Here are some examples of what I found:

"Are you interested in or planning IVF?  Ask about our multi-cycle discounts!"

"Most women simply don’t realize that at 30, a healthy woman has about a 20 percent chance of conceiving per month and by the time she reaches 40, her odds drop to about 5 percent, Collura said."

Wow.  The first item makes me feel like Wal-Mart has gotten into the infertility business and wants to sell me IVF (In-Vitro Fertilization) at their "Roll-Back Price."  Or they're running a specials at Sam's.  The second item blew every positive thought I had about trying to find encouragement right out of my head.  According to it, I maybe have a 10-12% chance of having a baby, even without our infertility issues.  Both of these items were found on websites for actual fertility clinics, by the way, not quacks selling drugs on the internet.

I am sitting here realizing that infertility has become a massive marketing market:  Conceive NOW before it's too late!  Don't miss this ONE TIME OFFER!*

*Offer may be hazardous to your physical, spiritual, and emotional health.  May cause damaging side effects to your marriage.  Side effects may include, but are not limited to: adversely affecting your body now and in the future, going bankrupt, being convinced that your body is not your own and that you MUST do these things because if you don't then there is 0 chance of a baby, and increased stress in every aspect of your life, including your marriage.  No guarantees, no refunds.

AND THIS MAKES ME MAD!!!!  Mad, mad, MAD.  Why do I have to listen to these people?  Why do I think I have to listen to these people?  They don't know me.  They don't know J.  They don't know our bodies or our lives or the home we've built or anything else about us, but by golly, they will sell us the opportunity to put ourselves through hell and MAYBE, just maybe get a baby out of it.  Maybe.  Maybe not.  They get paid either way.

And then I realize, I don't have to listen to them.  I don't have to submit my body to their will, to what they say will make my body and J's body and our bodies together cooperate to have a child.  The ONE I do have to listen to DOES know me.  He knows J.  He knows our hopes and our struggles and the things we cry about in the middle of the night.  He knows our bodies from head to toe.  He knows every hair on our heads.  And he LOVES us.  He's not trying to sell us something.  He loves us, even in our sin, our darkest moments that we don't want anyone else to know about.

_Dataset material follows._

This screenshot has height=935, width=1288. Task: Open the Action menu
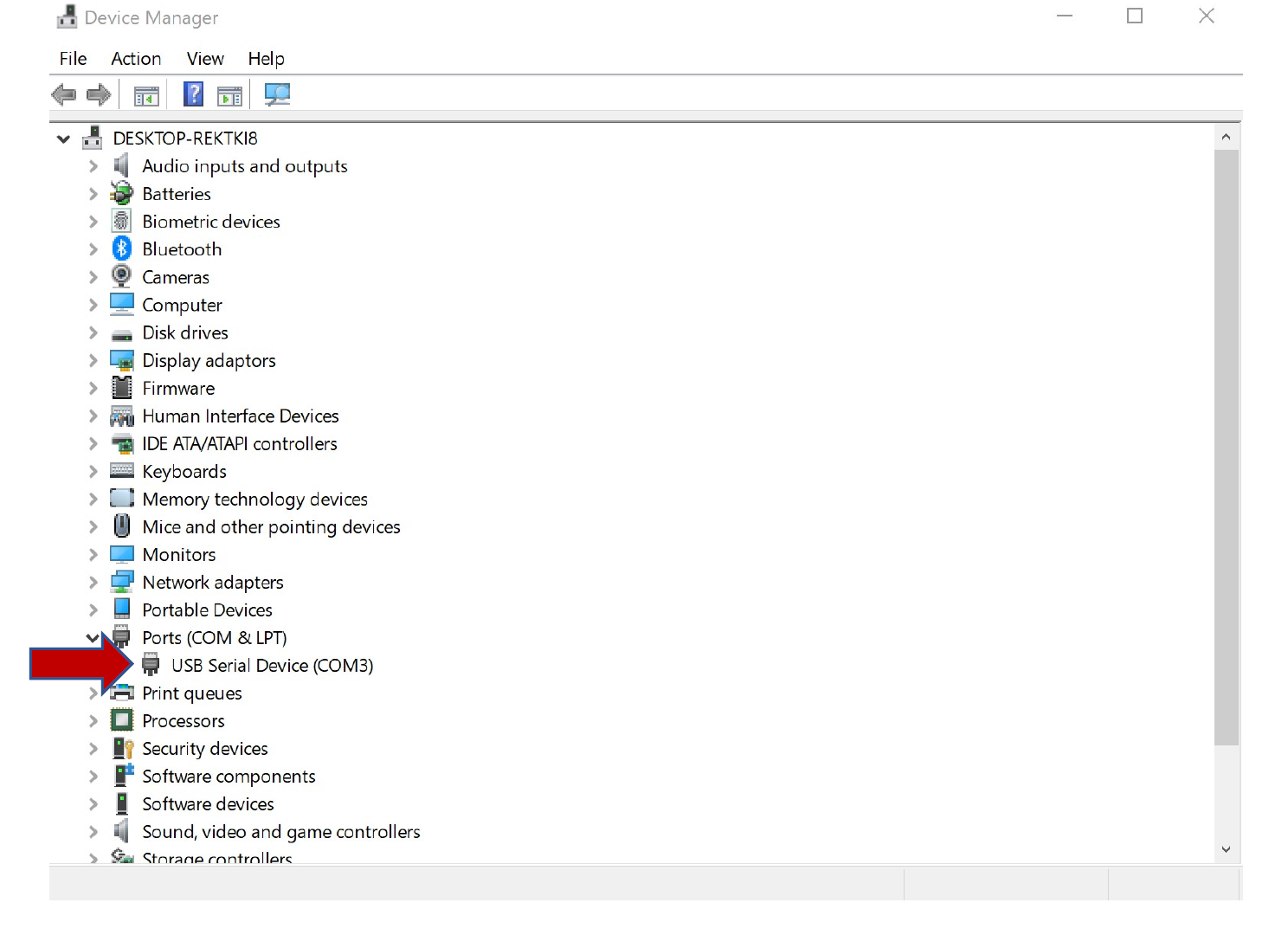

And HE has a plan for us.  A plan that may or may not include children.  Who am I to mess with that plan?  Sarah messed with the plan, and though God made good things happen out of her impatience and disobedience, He would have preferred that she didn't mess with the plan.  Elizabeth resigned herself to the stigma and sting of being barren, and she got to parent John the Baptist!  Mary believed the COMPLETELY IMPOSSIBLE could happen with her fertility (a virgin had a baby!) and she had the incredible honor of bringing our Savior into the world as a baby and being entrusted by God to raise Him.  The Bible is full of people who were obedient and disobedient with their fertility. (Remember the two women in the Old Testament who got their dad drunk on different nights and had sex with him.  That wasn't God's plan!)  I pray that I would be obedient to Him with my body, with my fertility, that J and I would listen and obey, no matter how hard it gets.  That obedience may take us somewhere I haven't thought of and to places I am not comfortable in.  But HE will be there, and that is what matters.  I choose to TRUST the author of my life, to place it ALL in His hands, give Him ALL the glory, and REJOICE in His plan for me, for us.  Giving Him my ALL may leave me with NOTHING, but NOTHING with Him is better than it ALL with the world.